# WHAT THE TASK ASKS:
Beginning with the line that contains "Given: Select the ASSAN protocol cell", copy each subsequent line of the data below through the last one, including both ends but not the pictures.

# SOURCE INFORMATION:
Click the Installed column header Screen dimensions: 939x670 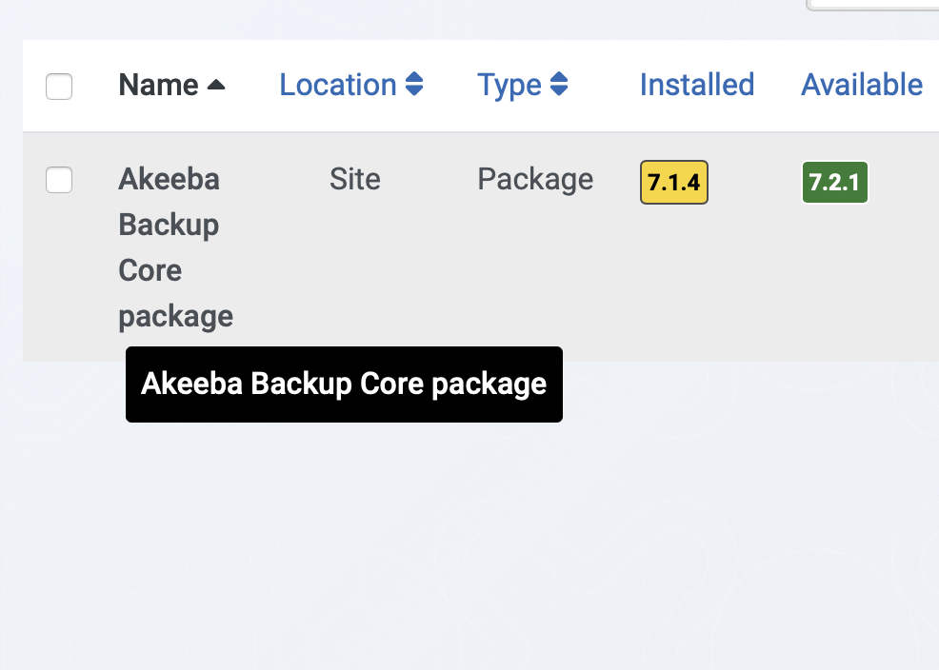(697, 85)
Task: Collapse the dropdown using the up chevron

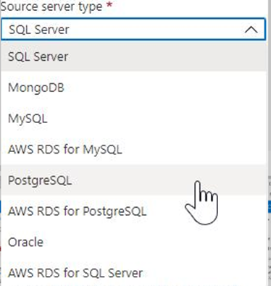Action: point(251,30)
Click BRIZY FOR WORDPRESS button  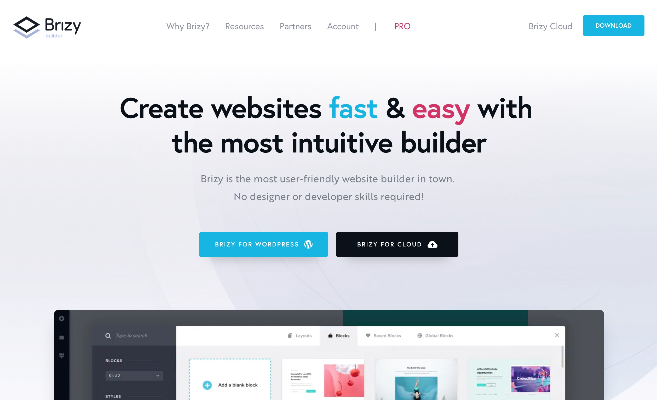click(x=263, y=244)
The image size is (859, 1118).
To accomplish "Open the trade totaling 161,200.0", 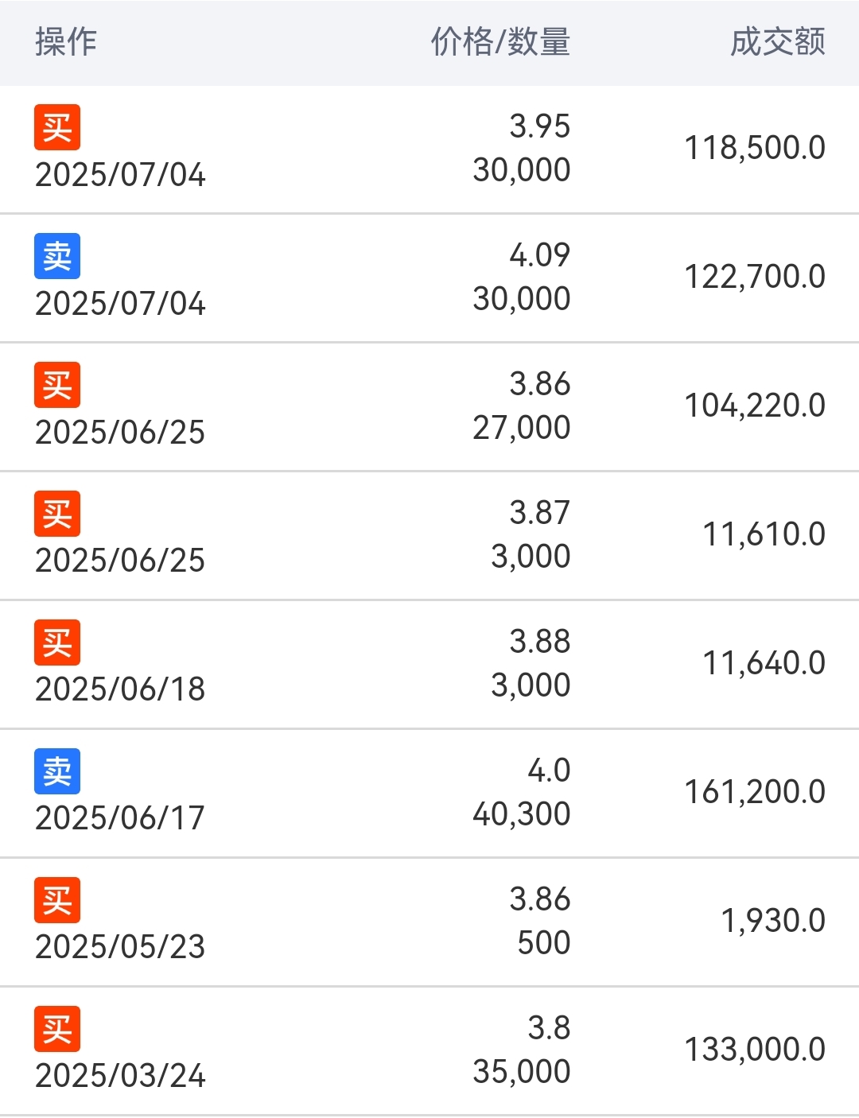I will pyautogui.click(x=430, y=794).
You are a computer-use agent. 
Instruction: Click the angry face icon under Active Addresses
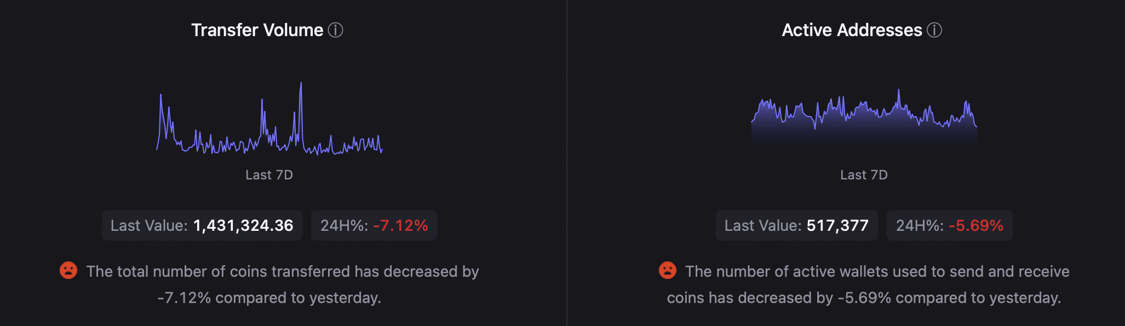[668, 270]
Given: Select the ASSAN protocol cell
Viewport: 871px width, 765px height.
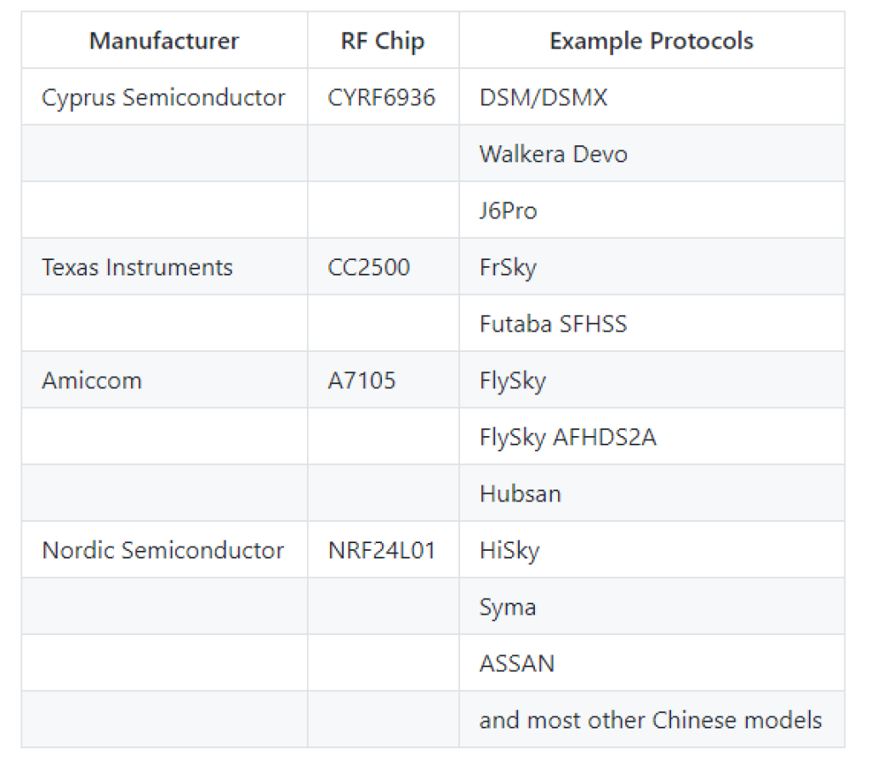Looking at the screenshot, I should pos(516,664).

# TASK SOLUTION:
Given: Select the ASSAN protocol cell
Viewport: 871px width, 765px height.
Looking at the screenshot, I should pos(516,664).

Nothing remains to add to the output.